The researchers also found that, on average, people who experienced anxiety had about a two per cent higher risk of depression and a four per cent lower risk of anxiety, compared to people who did not experience anxiety.
While many people have tried to manage their anxiety using mindfulness techniques, the researchers said that a better way of managing stress is not simply to practice mindfulness but to look at the people around you and ask yourself if they have the same symptoms as you.
In particular, they suggested looking at whether you feel like you are having difficulty concentrating, making a decision or expressing your thoughts in a way that is not challenging.
The study, published in the Journal of Anxiety Disorders, is the first of its kind to examine whether mindfulness training is a good or a bad way to deal with anxiety.
The research, conducted by a group of Australian psychologists, examined the effectiveness of a mindfulness intervention on anxiety.
“The findings of this study demonstrate that mindfulness interventions, particularly when combined with cognitive behavioral therapy, can have an important impact on individuals’ mental health and wellbeing,” Dr Michael Kavanagh, a professor in the School of Psychology at Sienac College, said in a press release.
The study focused on a “self-management” approach to anxiety. “
This research is the most comprehensive to date to explore this topic.”
The study focused on a “self-management” approach to anxiety.
Researchers found that those who took part in the mindfulness training experienced significant improvements in their anxiety, such as fewer bouts of intrusive thoughts, decreased social isolation and more positive affect.
The participants also found their symptoms lessened and they felt less anxious.

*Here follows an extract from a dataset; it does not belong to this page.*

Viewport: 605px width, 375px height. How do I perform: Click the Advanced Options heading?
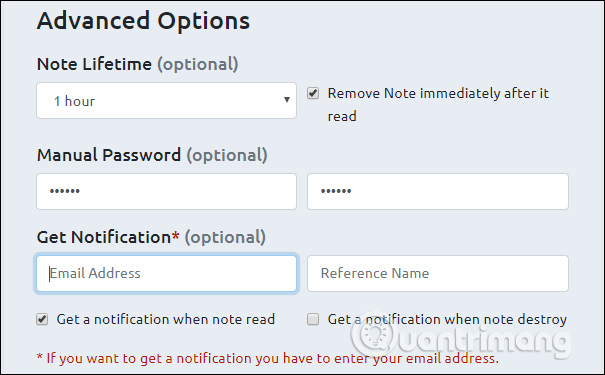point(143,20)
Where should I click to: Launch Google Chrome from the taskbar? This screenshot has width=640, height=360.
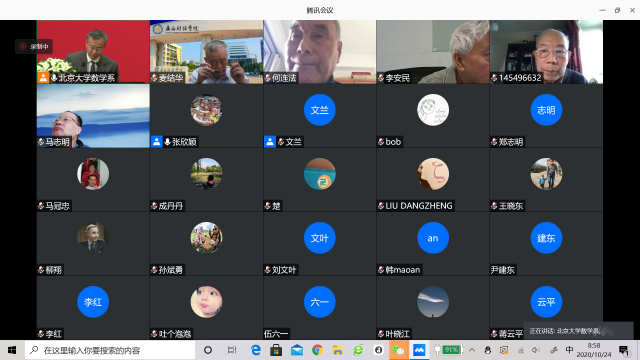point(317,350)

The next step is to determine if the interventions can be used in conjunction with cognitive behavioural therapy or cognitive behavioural treatment to help people who are struggling with anxiety in order to reduce their symptoms.
Dr Kavanah said that mindfulness training could be a “great way to begin to treat anxiety in adults, particularly for people with some form of anxiety disorder.”
The authors also said that, although mindfulness training did not significantly improve the participants’ symptoms, it did lead to improvements in the social functioning and moods of those people who were able to complete the training.
Dr. Kavanag said that it was important to note that this is not a cure-all approach, and there is much more to be done before people can truly experience the benefits of mindfulness.
“There is still a long way to go before we can say that mindfulness is going to have a significant impact on people’s lives,” he said.